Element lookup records
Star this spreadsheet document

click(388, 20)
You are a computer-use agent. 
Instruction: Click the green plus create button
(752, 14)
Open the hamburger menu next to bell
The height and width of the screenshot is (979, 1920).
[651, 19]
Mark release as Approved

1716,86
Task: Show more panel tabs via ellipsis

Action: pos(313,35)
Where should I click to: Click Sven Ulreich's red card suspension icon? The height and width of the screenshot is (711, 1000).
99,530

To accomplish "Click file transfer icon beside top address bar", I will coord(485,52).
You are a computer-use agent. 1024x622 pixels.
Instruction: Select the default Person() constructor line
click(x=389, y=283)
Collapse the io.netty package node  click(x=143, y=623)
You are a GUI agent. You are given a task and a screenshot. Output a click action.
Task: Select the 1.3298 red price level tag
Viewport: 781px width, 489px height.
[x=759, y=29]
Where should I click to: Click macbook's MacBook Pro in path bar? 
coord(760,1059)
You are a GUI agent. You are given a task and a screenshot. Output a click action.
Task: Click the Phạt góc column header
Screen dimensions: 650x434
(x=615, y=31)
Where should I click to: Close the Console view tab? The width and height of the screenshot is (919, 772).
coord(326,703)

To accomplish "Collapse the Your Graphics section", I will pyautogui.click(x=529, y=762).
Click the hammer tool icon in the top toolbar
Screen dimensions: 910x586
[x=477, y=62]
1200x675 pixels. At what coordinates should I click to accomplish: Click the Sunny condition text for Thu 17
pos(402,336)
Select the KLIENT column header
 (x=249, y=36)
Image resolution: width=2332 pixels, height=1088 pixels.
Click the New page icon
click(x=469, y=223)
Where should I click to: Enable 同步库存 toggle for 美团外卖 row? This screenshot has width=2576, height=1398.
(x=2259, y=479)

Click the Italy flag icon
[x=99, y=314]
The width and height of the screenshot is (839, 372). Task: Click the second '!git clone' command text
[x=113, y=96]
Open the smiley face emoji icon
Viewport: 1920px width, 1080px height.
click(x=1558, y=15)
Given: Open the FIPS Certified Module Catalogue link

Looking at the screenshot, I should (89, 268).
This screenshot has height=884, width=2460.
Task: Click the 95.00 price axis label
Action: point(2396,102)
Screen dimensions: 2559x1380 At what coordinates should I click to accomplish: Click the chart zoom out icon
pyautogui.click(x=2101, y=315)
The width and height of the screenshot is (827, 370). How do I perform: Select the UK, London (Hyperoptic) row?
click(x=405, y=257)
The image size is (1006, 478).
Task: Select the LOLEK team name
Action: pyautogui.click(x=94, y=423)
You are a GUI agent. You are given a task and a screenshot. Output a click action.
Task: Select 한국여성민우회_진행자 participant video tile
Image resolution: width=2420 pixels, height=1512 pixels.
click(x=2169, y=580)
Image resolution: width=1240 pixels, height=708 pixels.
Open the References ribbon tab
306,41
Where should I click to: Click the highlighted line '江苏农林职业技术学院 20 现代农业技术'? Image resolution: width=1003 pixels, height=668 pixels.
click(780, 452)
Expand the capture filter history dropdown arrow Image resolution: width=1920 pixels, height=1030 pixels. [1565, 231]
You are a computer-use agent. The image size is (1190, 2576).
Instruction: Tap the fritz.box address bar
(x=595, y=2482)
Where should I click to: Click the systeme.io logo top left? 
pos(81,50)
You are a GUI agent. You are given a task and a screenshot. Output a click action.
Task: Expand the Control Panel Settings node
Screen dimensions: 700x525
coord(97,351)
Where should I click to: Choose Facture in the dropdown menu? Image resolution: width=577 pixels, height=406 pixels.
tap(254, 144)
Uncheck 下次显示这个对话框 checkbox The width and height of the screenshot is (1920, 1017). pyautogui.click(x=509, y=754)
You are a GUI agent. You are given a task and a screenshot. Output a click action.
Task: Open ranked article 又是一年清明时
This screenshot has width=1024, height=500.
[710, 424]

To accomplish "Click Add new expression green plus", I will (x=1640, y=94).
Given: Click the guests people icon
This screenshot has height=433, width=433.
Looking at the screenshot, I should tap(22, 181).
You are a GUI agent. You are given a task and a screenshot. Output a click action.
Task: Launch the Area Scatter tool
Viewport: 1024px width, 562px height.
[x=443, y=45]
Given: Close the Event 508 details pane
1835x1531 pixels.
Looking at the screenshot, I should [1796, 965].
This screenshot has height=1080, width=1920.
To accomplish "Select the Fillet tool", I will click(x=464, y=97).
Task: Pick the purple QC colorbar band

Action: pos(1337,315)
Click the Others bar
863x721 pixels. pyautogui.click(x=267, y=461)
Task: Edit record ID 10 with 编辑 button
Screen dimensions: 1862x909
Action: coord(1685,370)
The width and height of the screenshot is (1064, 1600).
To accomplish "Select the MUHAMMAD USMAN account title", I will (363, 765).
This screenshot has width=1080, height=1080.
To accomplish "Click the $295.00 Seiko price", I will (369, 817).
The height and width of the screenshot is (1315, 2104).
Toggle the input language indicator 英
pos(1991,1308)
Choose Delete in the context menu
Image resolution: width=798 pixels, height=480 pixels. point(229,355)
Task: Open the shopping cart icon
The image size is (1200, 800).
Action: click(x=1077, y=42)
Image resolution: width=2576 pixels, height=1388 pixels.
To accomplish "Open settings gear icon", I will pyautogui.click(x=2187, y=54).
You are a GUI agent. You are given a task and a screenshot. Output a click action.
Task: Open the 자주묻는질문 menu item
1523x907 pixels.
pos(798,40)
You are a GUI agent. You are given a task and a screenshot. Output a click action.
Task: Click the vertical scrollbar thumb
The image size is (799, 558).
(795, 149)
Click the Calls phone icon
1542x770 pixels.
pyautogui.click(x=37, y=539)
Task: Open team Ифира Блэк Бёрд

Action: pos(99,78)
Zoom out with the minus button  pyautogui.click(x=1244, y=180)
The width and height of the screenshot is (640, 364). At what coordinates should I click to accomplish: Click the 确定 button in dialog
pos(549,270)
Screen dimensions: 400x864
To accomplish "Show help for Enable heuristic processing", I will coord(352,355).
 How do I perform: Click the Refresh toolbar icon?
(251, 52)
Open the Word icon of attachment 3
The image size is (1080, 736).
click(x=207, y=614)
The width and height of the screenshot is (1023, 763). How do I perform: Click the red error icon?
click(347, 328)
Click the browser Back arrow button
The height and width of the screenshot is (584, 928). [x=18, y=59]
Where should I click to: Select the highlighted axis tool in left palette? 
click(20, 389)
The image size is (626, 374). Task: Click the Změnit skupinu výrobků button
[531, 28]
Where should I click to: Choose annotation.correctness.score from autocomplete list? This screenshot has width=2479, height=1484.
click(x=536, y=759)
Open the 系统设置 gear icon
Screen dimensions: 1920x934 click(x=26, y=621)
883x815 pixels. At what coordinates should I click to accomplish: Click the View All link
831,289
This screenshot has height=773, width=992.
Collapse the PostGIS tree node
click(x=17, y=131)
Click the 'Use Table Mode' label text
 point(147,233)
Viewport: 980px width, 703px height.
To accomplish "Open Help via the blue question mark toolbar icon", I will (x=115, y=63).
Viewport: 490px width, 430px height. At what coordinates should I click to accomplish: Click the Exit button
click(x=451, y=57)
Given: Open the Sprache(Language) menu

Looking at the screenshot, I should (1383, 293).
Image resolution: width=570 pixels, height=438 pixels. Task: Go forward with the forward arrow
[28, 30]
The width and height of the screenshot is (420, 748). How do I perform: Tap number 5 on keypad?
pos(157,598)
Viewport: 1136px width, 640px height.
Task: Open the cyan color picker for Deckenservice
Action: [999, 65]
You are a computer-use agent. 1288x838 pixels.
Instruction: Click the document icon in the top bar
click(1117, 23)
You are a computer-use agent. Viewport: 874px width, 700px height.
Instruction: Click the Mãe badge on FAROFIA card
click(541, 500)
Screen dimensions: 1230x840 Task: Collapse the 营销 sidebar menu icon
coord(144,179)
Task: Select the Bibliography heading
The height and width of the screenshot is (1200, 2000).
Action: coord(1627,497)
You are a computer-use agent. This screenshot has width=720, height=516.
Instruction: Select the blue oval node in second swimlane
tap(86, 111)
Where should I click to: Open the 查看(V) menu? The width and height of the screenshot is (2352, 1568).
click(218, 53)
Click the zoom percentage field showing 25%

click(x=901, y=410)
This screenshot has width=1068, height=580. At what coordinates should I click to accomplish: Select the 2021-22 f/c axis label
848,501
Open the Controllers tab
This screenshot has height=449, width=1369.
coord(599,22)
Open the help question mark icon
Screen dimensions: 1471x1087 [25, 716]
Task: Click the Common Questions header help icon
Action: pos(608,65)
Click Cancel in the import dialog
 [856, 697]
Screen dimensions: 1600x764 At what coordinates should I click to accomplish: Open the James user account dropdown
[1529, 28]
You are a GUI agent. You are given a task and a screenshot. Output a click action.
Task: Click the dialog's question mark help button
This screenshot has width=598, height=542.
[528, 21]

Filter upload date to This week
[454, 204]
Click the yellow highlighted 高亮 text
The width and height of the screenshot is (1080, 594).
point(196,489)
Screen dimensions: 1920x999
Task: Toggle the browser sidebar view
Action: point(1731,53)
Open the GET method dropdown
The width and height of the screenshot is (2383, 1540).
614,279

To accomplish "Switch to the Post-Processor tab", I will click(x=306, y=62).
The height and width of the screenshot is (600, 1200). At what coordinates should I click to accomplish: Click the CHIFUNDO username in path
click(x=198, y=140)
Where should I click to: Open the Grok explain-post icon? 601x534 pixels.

BRIEF
Please give the records from their first line through the line containing "Collapse the io.netty" as a JSON list of strings, one string per line, with blank lines left out.

WRITTEN REPLY
[
  "Star this spreadsheet document",
  "click(388, 20)",
  "You are a computer-use agent. ",
  "Instruction: Click the green plus create button",
  "(752, 14)",
  "Open the hamburger menu next to bell",
  "The height and width of the screenshot is (979, 1920).",
  "[651, 19]",
  "Mark release as Approved",
  "1716,86",
  "Task: Show more panel tabs via ellipsis",
  "Action: pos(313,35)",
  "Where should I click to: Click Sven Ulreich's red card suspension icon? The height and width of the screenshot is (711, 1000).",
  "99,530",
  "To accomplish \"Click file transfer icon beside top address bar\", I will coord(485,52).",
  "You are a computer-use agent. 1024x622 pixels.",
  "Instruction: Select the default Person() constructor line",
  "click(x=389, y=283)",
  "Collapse the io.netty package node  click(x=143, y=623)"
]